The separation of powers in the American Government means that power is not concentrated in one area but divided into different branches. In this format, the US government is divided into three branches of which each has separate and independent mandates and responsibilities and none is more important than the other is, rather they compliment one another.

Namely, they are the executive, judiciary and legislature. The powers of these branches is clearly stipulated in the U.S. Constitution but the fine specifications are in the laws enacted by Congress

These branches represent the federal government. The executive powers are mainly vested in the president, the judiciary mainly represented by the Supreme Court and congress for the legislature.

Though these branches are sub autonomous they have been given powers to check each other to ensure none misuses its powers. The Legislature is mainly represented by Congress (senate and house of representative), and has the powers to make and amend laws.

It also has the powers to check the Executive in the following ways: with a two third majority they can overrule the presidential vetoes, presidential appointments and treaties made are approved by senate, legislature has the power in regarding funding of executive actions and through impeachment, the legislature can remove a sitting president. The Congress has the mandate to declare war and designing major policies especially foreign policies. It also approves various budget proposals.

In checking the Judiciary, the Legislature is the one responsible for making lower courts, approves appointment of judges and may remove judges through impeachment (Quirk & Binder 123). On its part, the Executive has various checks and balances. It has the mandate of carrying out the laws and checks the legislature in the following ways: it has the veto power and ability to call special sessions of congress; it can also recommend legislation or appeal to the people on issues concerning legislation.

The executive also checks the judiciary in that the president has the mandate of appointing the Supreme Court and the other various federal judges. The judiciary has the power, to interpret laws. In its checking mandates the judiciary can rule on the actions of the executive as unconstitutional, once appointed for life the executive cannot interfere with the judges. The courts can also rule legislative acts as unconstitutional.

The Bureaucracy

Most of Americans do not have trust in their government. They do not believe that their government can deliver major assignments and tasks so they believe in the privatization of their organizations. Bureaucracies are thus formed of which they are well organized, with specialized agents with a clearly defined and spelt out hierarchy of power distribution. Leadership is also hierarchical and chosen on merit rather than inheritance.

Many of the most talented and knowledgeable people in America are found in these bureaus. The bureaus provide most of the services in America like investigation, which can be delegated to various agencies like the Federal Bureau of Investigation (FBI) or the Criminal Investigation Agency (CIA).

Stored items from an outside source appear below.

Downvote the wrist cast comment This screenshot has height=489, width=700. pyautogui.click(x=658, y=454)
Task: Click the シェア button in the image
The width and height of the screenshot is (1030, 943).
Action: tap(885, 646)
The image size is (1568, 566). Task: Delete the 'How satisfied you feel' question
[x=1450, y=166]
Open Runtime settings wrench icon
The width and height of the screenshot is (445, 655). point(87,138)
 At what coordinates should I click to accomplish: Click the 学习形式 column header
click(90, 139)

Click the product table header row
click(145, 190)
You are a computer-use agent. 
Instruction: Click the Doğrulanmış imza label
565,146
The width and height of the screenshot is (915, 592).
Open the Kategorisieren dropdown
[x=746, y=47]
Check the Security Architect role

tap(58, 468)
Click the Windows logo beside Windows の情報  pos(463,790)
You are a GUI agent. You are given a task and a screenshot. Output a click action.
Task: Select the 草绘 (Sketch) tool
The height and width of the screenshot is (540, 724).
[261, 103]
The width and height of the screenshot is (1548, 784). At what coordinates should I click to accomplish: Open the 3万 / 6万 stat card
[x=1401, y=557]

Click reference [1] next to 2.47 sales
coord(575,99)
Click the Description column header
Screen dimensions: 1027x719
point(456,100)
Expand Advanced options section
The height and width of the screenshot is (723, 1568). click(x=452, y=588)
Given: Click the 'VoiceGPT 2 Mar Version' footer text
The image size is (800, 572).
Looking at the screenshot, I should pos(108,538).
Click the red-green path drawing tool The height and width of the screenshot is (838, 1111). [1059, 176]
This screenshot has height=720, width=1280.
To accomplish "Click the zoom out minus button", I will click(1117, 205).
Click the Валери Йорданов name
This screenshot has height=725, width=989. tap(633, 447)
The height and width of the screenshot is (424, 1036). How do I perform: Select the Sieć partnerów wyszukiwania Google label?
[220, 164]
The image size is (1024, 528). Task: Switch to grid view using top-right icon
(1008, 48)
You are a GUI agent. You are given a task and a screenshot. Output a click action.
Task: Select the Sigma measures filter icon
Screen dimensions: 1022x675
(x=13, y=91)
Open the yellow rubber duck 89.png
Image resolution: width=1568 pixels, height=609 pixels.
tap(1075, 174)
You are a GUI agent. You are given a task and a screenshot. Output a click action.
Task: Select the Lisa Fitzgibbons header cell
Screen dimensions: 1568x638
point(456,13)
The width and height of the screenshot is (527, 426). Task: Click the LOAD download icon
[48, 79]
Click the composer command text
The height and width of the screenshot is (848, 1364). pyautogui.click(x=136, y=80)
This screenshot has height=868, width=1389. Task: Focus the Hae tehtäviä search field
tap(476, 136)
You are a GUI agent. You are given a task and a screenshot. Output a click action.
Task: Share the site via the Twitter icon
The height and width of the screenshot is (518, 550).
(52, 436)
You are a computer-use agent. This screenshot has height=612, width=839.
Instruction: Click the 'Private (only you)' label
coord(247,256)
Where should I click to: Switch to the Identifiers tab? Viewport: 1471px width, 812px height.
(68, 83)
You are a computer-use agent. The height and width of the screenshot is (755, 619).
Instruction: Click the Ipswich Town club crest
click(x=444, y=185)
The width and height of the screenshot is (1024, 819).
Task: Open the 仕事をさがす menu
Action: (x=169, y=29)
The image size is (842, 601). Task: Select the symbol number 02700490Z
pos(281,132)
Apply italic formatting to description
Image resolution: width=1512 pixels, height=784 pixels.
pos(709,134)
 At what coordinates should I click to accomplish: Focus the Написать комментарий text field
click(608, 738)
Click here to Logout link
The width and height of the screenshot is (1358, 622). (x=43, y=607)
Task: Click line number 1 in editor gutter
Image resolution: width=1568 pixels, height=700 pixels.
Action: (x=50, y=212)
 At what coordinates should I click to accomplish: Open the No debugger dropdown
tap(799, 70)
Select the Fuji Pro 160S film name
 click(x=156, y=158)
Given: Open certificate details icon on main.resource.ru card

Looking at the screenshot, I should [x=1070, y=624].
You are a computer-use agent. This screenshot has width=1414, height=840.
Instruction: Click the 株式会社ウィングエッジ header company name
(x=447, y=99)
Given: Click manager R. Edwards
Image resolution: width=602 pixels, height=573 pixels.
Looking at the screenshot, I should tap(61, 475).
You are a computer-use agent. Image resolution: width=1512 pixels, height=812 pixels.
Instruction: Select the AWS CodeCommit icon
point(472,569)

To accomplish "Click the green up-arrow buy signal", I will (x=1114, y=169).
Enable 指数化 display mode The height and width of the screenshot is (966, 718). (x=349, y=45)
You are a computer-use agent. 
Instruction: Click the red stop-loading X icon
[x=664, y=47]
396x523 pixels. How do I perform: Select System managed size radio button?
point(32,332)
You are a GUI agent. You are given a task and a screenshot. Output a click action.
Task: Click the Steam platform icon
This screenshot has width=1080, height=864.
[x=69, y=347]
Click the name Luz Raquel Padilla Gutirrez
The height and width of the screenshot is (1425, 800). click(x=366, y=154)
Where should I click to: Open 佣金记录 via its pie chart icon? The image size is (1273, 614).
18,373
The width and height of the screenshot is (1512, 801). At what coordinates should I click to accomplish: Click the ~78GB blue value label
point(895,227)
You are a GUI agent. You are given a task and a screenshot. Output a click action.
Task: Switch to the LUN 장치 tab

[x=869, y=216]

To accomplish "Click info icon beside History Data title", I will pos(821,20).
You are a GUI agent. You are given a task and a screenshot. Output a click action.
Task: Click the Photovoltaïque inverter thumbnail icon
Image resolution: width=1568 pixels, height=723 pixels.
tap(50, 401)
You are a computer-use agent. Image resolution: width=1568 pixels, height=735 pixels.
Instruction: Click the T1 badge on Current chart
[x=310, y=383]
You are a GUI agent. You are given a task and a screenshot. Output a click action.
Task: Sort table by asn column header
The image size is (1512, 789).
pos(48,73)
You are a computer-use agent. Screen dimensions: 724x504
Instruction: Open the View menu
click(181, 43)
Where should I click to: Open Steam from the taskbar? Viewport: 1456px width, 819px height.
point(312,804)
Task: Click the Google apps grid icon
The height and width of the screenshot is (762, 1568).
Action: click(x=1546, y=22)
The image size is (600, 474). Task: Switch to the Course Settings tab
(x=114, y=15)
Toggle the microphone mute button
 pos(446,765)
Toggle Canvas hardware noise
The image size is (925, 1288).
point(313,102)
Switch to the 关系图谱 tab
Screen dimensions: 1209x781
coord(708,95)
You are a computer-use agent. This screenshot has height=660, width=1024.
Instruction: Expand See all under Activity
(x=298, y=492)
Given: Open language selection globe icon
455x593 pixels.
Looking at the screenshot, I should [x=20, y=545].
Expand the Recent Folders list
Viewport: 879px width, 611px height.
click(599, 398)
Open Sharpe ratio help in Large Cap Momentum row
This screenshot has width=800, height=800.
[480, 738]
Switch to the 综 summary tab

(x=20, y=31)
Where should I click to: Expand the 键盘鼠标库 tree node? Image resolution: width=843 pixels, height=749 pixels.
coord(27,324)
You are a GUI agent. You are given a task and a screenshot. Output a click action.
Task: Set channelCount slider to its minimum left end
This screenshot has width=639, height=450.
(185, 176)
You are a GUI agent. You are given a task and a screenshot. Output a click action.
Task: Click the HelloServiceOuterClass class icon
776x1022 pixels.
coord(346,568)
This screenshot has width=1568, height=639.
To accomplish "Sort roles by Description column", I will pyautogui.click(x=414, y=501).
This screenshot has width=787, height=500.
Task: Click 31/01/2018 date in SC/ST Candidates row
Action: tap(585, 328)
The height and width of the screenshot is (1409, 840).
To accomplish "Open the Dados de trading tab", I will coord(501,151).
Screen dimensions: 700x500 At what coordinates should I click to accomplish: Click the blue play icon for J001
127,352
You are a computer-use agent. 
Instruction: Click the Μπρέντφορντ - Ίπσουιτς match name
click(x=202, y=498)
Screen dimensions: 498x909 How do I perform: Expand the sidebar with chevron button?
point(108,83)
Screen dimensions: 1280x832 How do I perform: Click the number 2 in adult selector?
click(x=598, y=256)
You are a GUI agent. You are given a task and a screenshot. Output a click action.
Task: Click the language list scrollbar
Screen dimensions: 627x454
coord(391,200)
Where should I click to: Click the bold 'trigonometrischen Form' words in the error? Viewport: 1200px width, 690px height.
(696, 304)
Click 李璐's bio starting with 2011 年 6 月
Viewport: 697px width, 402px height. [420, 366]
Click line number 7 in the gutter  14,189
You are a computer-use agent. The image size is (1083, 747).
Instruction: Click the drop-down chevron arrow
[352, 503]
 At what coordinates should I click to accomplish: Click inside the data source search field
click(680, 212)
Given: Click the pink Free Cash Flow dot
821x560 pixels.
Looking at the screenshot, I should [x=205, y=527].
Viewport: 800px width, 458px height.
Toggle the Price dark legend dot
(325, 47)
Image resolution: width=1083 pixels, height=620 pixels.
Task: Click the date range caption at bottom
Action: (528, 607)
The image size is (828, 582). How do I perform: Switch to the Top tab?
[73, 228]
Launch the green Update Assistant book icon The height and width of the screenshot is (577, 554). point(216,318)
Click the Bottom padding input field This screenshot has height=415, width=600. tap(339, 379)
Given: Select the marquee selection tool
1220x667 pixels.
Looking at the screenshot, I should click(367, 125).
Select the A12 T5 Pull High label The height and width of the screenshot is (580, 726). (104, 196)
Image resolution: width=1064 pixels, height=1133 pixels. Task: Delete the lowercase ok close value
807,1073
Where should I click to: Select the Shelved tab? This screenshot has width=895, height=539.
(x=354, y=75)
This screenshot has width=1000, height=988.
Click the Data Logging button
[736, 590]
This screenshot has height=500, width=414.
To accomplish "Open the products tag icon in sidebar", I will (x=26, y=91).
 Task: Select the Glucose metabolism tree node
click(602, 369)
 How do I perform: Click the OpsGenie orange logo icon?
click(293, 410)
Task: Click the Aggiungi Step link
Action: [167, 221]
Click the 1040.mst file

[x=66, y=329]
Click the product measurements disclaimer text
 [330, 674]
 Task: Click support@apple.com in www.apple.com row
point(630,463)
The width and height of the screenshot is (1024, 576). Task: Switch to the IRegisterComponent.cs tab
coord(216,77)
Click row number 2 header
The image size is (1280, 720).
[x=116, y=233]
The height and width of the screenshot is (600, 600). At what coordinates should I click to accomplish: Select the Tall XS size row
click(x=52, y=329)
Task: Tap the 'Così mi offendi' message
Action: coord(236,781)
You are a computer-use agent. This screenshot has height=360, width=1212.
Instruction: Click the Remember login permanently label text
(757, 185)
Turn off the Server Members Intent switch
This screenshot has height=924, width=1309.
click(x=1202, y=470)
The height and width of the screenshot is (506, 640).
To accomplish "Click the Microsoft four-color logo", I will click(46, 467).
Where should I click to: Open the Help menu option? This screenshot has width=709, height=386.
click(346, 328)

Bureaus also make laws after being permitted by Congress and empowered to write specific rules although Congress can change them if they drift far from the intended targets. Some of the Agencies are created by Congress and specified on the job to do. Nevertheless, the agencies are left independent to accomplish the task without any interference (Wilson 45).

Political Parties

Political parties have become an integral part for all democracies. In the US, they play significant key roles in the society. The party that wins the democratic elections forms the government. They link the citizens with the government machinery and at times transmit popular preferences into suitable preferred policies.

They also provide order to the legislative process and are vehicles for the citizens to, actively choose their preferred leaders. Parties also provide channels for people to express their combined interests and demands.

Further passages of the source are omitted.